Providing cover for the leak is the not so distant cousin of anonymously sourced, "obtained by open record request."
The voicemail, left in June as protests and rioting picked up following the death of George Floyd, is of conservative activist and donor Steve Hotze advocating that rioters and looters be shot on sight.
The call was to Abbott's Chief of Staff, Luis Saenz.
Of late, Hotze has been a consistent critic of the Governor’s response to the coronavirus, suing on multiple occasions to override shutdown and executive orders.
Abbott’s camp working with the media to run the Hotze hit is ironic given the healthy about of derision the press has directed at him of late.

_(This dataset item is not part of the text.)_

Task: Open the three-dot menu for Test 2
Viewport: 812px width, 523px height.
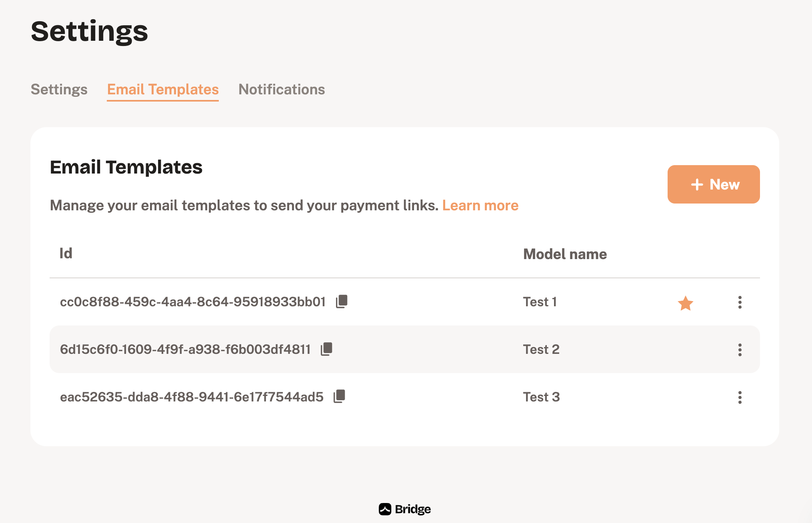Action: pos(740,350)
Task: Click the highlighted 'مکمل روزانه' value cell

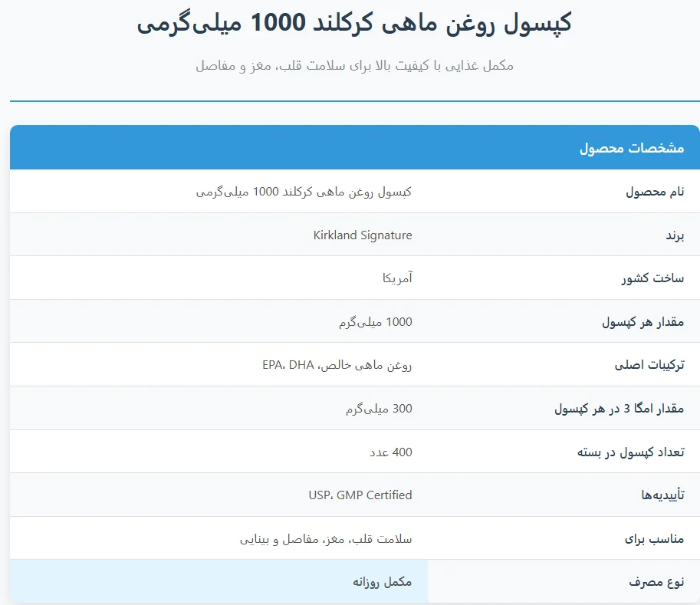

A Houston Chronicle staffer on CNN this weekend decried journalist access to the Governor amidst the pandemic. Without ceding any future ability to mercilessly criticize the Chronicle for being fake news, in this instance, they're right.
Abbott has held limited press conferences, and the ones he has held have been heavy on filibuster and light on insight.
The move on Hotze is just the latest case of a Governor reacting defensively. This trend is likely to continue as the media, which has (until now) handled the two-time Governor with kid gloves, goes negative, and he falters with his base.
ECTOR COUNTY voted to censure Governor Greg Abbott over the weekend for "closing down businesses and mandating masks as in violation of core principles of the Texas Constitution."
Republican State Senator Charles Perry has joined members of the Texas House, including Representatives Biederman, Stickland, Tinderholt, calling for an immediate special session. Abbott has ignored entries for a special session.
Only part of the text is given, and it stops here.